■ **What the exercise asks**: Copy the records below word for word, from the first line of the records up to and including the line that contains "Action: (140, 130)".

■ **Exercise inputs**:
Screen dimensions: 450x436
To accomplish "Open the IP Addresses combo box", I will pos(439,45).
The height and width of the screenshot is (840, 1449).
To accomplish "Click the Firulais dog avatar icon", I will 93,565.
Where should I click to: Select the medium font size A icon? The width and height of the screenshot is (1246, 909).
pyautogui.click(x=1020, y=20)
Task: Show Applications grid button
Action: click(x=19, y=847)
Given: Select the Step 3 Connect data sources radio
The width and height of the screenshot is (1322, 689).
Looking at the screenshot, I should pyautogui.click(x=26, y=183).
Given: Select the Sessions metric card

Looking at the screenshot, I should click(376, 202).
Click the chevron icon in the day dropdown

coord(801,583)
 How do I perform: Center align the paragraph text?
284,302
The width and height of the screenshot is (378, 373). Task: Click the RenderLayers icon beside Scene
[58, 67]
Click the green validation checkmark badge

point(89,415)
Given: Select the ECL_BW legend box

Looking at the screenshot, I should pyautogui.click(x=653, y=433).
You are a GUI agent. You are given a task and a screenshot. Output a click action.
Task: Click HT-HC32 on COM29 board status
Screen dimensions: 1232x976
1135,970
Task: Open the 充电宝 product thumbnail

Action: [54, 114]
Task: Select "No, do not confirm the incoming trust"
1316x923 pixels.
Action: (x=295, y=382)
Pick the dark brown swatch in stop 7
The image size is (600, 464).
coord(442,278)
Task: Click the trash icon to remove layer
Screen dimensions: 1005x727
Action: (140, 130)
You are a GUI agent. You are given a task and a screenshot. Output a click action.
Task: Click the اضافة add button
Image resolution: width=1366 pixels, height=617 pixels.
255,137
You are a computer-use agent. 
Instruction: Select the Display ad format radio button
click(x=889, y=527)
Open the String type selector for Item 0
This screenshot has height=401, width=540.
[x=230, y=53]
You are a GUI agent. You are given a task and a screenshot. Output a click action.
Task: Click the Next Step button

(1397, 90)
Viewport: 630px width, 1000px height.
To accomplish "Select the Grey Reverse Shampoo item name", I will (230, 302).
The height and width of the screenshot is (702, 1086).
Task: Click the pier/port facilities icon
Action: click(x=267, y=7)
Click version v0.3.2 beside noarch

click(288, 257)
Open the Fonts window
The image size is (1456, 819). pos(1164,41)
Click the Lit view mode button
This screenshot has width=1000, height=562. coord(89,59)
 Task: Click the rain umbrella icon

■ **Complete output**:
Screen dimensions: 450x436
To accomplish "Open the IP Addresses combo box", I will pos(439,45).
The height and width of the screenshot is (840, 1449).
To accomplish "Click the Firulais dog avatar icon", I will 93,565.
Where should I click to: Select the medium font size A icon? The width and height of the screenshot is (1246, 909).
pyautogui.click(x=1020, y=20)
Task: Show Applications grid button
Action: click(x=19, y=847)
Given: Select the Step 3 Connect data sources radio
The width and height of the screenshot is (1322, 689).
Looking at the screenshot, I should pyautogui.click(x=26, y=183).
Given: Select the Sessions metric card

Looking at the screenshot, I should click(376, 202).
Click the chevron icon in the day dropdown

coord(801,583)
 How do I perform: Center align the paragraph text?
284,302
The width and height of the screenshot is (378, 373). Task: Click the RenderLayers icon beside Scene
[58, 67]
Click the green validation checkmark badge

point(89,415)
Given: Select the ECL_BW legend box

Looking at the screenshot, I should pyautogui.click(x=653, y=433).
You are a GUI agent. You are given a task and a screenshot. Output a click action.
Task: Click HT-HC32 on COM29 board status
Screen dimensions: 1232x976
1135,970
Task: Open the 充电宝 product thumbnail

Action: [54, 114]
Task: Select "No, do not confirm the incoming trust"
1316x923 pixels.
Action: (x=295, y=382)
Pick the dark brown swatch in stop 7
The image size is (600, 464).
coord(442,278)
Task: Click the trash icon to remove layer
Screen dimensions: 1005x727
Action: (140, 130)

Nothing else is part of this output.